“We have been silent witnesses of evil deeds… Will our inward power of resistance be strong enough for us to find our way back? – Dietrich Bonhoeffer
That seems to be a relevant quote for the times we are living in. I feel completely overwhelmed right now. By life. Mostly by the sheer amount of tragedy and suffering that seems to be going on all at once. Whether it’s the Terry Schiavo case, or the shooting rampage in Minnesota, I am overwhelmed. I am overwhelmed because I have never seen so much tragedy in my ministry, as I have this year. Maybe I’m overwhelmed because I watched the documentary Invisible Children last night.
Not only am I overwhelmed, and feel helpless, but I am outraged at how numb, and how little I can care about what is happening all around me at times. We can become so numb to the tragedies of life and sufferring, and poverty, and injustices, that we completely ignore it. We can get in our nice cars, go to work, eat out at expensive places, and pull back into our nice homes, and not even think about what is happening all around us.

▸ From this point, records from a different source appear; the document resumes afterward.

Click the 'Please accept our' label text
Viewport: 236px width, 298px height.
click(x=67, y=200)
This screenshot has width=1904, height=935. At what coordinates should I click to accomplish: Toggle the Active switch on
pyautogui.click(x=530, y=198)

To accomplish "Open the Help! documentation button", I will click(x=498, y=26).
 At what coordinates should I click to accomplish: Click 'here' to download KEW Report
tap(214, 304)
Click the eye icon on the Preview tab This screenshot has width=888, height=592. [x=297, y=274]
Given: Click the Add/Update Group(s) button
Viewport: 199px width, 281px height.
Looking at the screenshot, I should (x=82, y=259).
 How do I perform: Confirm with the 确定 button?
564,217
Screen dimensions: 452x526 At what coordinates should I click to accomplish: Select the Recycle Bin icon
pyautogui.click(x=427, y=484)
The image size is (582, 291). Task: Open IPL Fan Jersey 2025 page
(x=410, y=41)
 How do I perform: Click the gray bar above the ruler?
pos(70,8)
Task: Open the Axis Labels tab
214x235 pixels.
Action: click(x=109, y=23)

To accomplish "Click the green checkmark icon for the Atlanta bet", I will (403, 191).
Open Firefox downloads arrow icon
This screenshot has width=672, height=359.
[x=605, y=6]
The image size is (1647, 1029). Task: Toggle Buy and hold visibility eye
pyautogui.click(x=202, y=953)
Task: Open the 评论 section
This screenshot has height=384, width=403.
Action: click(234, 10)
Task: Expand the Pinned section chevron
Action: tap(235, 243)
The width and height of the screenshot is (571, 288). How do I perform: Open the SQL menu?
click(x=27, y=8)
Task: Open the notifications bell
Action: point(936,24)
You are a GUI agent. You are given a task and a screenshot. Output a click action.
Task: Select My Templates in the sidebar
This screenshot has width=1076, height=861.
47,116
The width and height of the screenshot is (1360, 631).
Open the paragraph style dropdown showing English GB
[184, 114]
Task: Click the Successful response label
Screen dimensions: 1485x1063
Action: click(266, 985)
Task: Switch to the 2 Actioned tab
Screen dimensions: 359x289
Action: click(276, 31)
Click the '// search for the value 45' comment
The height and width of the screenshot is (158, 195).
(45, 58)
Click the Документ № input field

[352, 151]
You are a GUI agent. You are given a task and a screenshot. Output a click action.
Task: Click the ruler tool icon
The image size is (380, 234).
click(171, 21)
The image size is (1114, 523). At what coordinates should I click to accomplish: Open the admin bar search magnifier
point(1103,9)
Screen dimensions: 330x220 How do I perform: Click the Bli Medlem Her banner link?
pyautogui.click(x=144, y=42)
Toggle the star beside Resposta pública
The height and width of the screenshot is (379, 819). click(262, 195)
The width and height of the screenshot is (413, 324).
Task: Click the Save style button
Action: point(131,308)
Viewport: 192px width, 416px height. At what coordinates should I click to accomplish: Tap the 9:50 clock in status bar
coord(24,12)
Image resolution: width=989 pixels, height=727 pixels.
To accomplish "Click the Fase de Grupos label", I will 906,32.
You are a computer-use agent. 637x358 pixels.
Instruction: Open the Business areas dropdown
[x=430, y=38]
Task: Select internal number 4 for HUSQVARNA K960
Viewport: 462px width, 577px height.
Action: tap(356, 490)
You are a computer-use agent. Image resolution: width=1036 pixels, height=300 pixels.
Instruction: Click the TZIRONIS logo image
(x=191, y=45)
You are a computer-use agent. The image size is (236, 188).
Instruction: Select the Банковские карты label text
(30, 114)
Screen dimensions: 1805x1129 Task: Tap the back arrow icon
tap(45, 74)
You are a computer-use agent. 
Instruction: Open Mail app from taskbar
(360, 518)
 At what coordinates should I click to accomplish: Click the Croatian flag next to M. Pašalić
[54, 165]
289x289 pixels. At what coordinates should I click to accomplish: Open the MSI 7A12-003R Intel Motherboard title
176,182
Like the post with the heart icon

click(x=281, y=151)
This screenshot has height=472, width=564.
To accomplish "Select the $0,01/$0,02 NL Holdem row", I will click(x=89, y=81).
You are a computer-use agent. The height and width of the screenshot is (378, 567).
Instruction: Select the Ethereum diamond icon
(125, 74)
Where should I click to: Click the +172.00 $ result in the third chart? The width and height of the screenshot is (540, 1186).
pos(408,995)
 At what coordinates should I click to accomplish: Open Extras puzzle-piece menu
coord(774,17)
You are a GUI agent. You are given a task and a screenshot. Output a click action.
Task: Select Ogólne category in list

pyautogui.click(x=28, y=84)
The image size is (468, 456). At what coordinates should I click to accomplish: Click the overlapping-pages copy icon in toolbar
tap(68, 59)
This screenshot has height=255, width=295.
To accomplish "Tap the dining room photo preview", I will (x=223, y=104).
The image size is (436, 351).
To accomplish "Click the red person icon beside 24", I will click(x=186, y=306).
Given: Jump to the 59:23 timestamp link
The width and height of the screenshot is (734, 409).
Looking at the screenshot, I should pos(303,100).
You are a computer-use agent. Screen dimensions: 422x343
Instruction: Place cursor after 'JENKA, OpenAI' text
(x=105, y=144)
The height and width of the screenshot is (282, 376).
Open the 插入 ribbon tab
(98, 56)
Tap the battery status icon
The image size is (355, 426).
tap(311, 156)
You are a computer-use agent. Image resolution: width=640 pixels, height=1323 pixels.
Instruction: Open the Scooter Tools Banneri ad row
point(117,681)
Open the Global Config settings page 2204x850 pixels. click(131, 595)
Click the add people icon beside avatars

I am reminded of something that I saw when I was visiting the Holocaust Museum in Washington D.C. It was one of the most overwhelming experiences I have ever had. And as you leave the museum you are pointed to modern day holocausts and genocide that is going on now, such as in the Sudan. How did I not know about this? Millions of people dying, while we go on living our lives, without much of a care. And as you leave the museum, you are confronted with these famous words from Pastor Martin Niemoller, who was well aware of the evils of this world, and what happens when we ignore, or become complacent to them:
A poem by Pastor Martin Niemoller, Berlin, 1939.
Niemoller was a pastor in the German Confessing Church
who spent eight and one-half years in a Nazi concentration camp.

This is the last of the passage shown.